Ley trans en construcción.

Escrito el 17/11/2020
Juan Castro Tosco


Mal anda la cosa si a estas alturas debemos recordarle al Partido Feminista de España los principios del propio feminismo. 

Sin menospreciar su lucha histórica y todos sus logros, es triste que, en plena ola del feminismo transversal, muchas activistas sigan aferrándose a una visión única de la mujer, demostrando que no entienden de igualdad ni eliminación de violencias.

Durante estos meses en los que el Ministerio de Igualdad del Gobierno de España anda trabajando en la Ley para la Igualdad Plena y Efectiva de las Personas Trans, las polémicas y las críticas eran, cuando menos, esperadas. Pero quién nos iba a decir que uno de los frentes que íbamos a tener en contra sería la rama más rancia de un mal llamado feminismo.


Cuando se habla de derechos que mejoran la vida de las personas, hay que tener la madurez suficiente para no caer en las etiquetas de siempre. Porque no estamos debatiendo quién es más de derechas o izquierdas. Fascistas, ultra-religiosos o conservadores. La transfobia no es creer en Dios o votar al PP, es estar en contra de una serie de derechos que no restan a aquellos que ya los disfrutan, pero facilitan y mejoran las oportunidades de los que no los tenían hasta ahora. Y ese egoísmo tan cruel es lo que no esperábamos de muchas dirigentes que se cobijan bajo el paraguas del feminismo.

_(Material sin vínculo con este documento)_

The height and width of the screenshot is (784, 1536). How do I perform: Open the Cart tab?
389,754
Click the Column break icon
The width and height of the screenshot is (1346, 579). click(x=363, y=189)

Da muchísima pena que referentes como Lidia Falcón (Presidenta del PFE), haga afirmaciones como que el género no existe, sino que es un constructo lingüístico y social. Exactamente lo mismo que otros dicen sobre el patriarcado. O declaraciones tan duras como que las personas trans “no conciben la prostitución como una esclavitud indigna, sino como algo divertido que sirve para ganar dinero”. ¿Desde qué pedestal elitista e inhumano puede alguien expresarse así? ¿Qué perfil de mujer privilegiada defiende ella al ver tanta diferencia entre unas y otras? Porque desde abajo, desde donde ella obviamente no se encuentra, los baches en el camino suelen parecerse mucho.

Las denominadas TERF (Trans-Exclusionary Radical Feminist) se dedican a recolectar anécdotas minoritarias y extremas que, si bien son casos que podrían darse y deberán estar contemplados en la nueva ley, no son más que excusas populistas y llenas de odio que pretenden dinamitar el objetivo real de la nueva legislación. Exactamente lo mismo que hacen otros con las leyes contra la violencia de género, por ejemplo. ¿Quién demonios sale ganando con todo esto?

Esta semana nos levantábamos con titulares tan infames como el de “Ocho históricas del PSOE exigen a Sánchez que paralice la «ley trans»”. Y posiblemente el ambiente se siga caldeando en las próximas semanas. Pero 2020 ya nos ha quitado demasiado y debemos ser positivos ante el momento clave que estamos viviendo. Un tiempo en el que las demandas trans han gozado de una visibilidad sin precedentes en las celebraciones del Orgullo de toda España. Un tiempo en el que éxitos mediáticos como Pose, escrita, producida y protagonizada por profesionales trans, conectan con el público de masas. Un tiempo el que los Premios Ondas nominan a las actrices de Veneno o Sarah McBride se convierte en la primera senadora trans de los Estados Unidos de América.


Todavía queda mucho por conseguir, sí, pero es bueno valorar y disfrutar lo que hemos logrado. Hasta ahora, las realidades trans han estado condenadas a convivir a la sombra del resto de siglas del colectivo LGBTIQ+, pero la deuda legal y social que sufre esta parte de la población comienza a tener voz propia. Una voz propia que exige la equiparación e igualdad de derechos y oportunidades, sin dejar a nadie atrás. Y esa, señora Falcón, también es la base del feminismo.